▸ PASSAGE

--- START ---

Rents were also down year over year in four of the largest CMAs in Canada, led by Calgary (-7.8%) and Montréal (-2.6%). Commercial rents declined by 1.9% in Toronto and edged down 0.4% in Vancouver.

By building type, retail rents dropped the most year over year in Calgary (-14.7%), while Montréal (-10.3%) saw the largest decrease for office building rents. Average rents for industrial buildings and warehouses declined in Toronto (-4.5%) and Calgary (-1.7%), but increased in Montréal (+1.9%) and Vancouver (+1.1%).

Canada Emergency Commercial Rent Assistance for small businesses

As of the end of the second quarter, a small percentage of commercial property owners covered by the survey indicated that they applied for the Canada Emergency Commercial Rent Assistance (CECRA) program on behalf of their tenants. Because of the timeline (application deadline of September 14, 2020) and complexity of the CECRA subsidy, the second-quarter calculation for the Commercial Rents Services Price Index is based on the reported net effective rent before CECRA funding. The CECRA subsidy and its impact will be assessed once all the information becomes available.

For details on the CECRA program, please refer to Canada Emergency Commercial Rent Assistance for small businesses.

Outlook for the commercial rents market during COVID-19

With the further easing of physical distancing measures and the continued reopening of the economy, the decline in commercial rents slowed from a 1.1% monthly decrease in May to a 0.2% decrease in June.

Nevertheless, the long-term outlook of the commercial real estate market remains in flux in the wake of the pandemic. Many businesses have adapted to employees working from home, and some office building tenants are assessing their future office space needs. This could put further pressure on the new office building lease rates. Retail building lessors have also been affected by the loss of rental income since March. Retail building lessors and tenants have also been working together to respond creatively to the sudden expansion of e-commerce during the pandemic, and to the growing demand for industrial and warehouse space going forward.

  Note to readers

With the release of the first and second quarter data for 2020, a number of important changes have been introduced to increase the relevance of the Commercial Rents Services Price Index (CRSPI).

Previously, the index was available at the Canada level only for all buildings combined. With this release and going forward, the aggregation of retail, office, and industrial buildings and warehouses is available for 13 selected census metropolitan areas (CMAs) across Canada, for all provinces and for the combined territories. Indexes by building type are available at the national level, for the four largest provinces (Ontario, Quebec, Alberta and British Columbia), and for Montréal, Toronto, Calgary, and Vancouver. These additions provide a more accurate representation of commercial rents services prices nationally.

The Commercial Rents Services Price Index has a 2019=100 base year.

The weights used for the 2019=100 index are based on the 2018 revenue of the establishments in the sample.

--- END ---

▸ RECORDS SHOWN
--- START ---

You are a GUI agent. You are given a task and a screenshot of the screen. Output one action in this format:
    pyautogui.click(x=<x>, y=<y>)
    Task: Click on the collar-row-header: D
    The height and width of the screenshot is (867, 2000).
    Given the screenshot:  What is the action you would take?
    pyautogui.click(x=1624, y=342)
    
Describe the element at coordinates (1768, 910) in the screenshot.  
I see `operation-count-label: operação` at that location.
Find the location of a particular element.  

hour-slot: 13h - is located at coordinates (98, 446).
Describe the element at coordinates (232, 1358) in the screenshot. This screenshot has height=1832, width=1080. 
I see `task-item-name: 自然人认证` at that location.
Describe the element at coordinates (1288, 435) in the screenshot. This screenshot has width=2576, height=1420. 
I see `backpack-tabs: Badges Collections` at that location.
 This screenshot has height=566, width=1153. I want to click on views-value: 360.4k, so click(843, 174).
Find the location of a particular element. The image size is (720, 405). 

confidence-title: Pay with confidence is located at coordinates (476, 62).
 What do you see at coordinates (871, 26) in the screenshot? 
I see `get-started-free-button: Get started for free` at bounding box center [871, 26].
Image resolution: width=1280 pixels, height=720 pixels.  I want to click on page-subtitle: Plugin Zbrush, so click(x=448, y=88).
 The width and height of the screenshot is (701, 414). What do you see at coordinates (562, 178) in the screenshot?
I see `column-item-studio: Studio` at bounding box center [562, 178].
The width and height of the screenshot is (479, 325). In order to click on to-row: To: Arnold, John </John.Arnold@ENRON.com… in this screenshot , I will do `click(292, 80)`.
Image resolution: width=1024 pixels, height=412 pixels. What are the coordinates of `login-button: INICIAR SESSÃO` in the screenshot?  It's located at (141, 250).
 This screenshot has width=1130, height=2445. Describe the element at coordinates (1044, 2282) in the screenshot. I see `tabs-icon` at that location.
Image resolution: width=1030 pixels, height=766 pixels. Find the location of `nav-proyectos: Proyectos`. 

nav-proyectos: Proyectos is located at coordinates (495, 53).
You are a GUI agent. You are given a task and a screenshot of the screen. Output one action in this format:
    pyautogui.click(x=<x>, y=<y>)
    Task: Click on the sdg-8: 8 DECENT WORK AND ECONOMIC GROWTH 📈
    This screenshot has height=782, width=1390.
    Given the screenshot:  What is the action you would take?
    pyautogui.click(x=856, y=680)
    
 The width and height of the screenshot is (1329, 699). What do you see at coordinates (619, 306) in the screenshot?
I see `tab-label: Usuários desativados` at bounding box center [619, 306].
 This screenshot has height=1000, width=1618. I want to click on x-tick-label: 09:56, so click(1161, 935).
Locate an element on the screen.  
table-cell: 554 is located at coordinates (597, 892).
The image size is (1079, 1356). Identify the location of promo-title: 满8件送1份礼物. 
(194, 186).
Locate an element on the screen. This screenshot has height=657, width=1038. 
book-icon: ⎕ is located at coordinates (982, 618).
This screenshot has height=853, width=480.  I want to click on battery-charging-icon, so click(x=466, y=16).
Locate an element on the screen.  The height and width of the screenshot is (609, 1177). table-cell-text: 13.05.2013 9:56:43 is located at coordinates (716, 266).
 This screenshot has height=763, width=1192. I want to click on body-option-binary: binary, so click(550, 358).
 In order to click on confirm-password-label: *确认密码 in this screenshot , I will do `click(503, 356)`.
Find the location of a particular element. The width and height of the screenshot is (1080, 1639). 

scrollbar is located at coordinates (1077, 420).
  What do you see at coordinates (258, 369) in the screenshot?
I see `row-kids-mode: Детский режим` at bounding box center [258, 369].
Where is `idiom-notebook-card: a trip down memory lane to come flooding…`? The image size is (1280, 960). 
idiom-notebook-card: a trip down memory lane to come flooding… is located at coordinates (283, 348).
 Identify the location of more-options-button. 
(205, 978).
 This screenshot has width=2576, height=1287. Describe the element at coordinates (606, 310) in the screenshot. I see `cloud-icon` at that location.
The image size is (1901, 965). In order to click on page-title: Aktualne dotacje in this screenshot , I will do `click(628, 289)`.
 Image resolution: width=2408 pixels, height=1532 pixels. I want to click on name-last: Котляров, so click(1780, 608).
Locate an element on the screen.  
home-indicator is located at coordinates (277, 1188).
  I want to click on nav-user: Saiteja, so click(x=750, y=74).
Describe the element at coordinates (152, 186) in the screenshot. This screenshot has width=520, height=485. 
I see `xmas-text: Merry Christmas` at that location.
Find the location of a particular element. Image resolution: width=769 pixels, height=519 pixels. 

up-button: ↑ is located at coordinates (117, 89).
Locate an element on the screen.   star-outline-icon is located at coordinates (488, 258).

--- END ---

▸ PROBLEM DETAILS
Copy the stretch of the commercial rents passage from "Nevertheless, the long-term" through "space going forward.", renaming "Retail building lessors" to "Retail landlords" everywhere it occurs. The records were drawn from a separate source.

▸ YOUR RESPONSE
Nevertheless, the long-term outlook of the commercial real estate market remains in flux in the wake of the pandemic. Many businesses have adapted to employees working from home, and some office building tenants are assessing their future office space needs. This could put further pressure on the new office building lease rates. Retail landlords have also been affected by the loss of rental income since March. Retail landlords and tenants have also been working together to respond creatively to the sudden expansion of e-commerce during the pandemic, and to the growing demand for industrial and warehouse space going forward.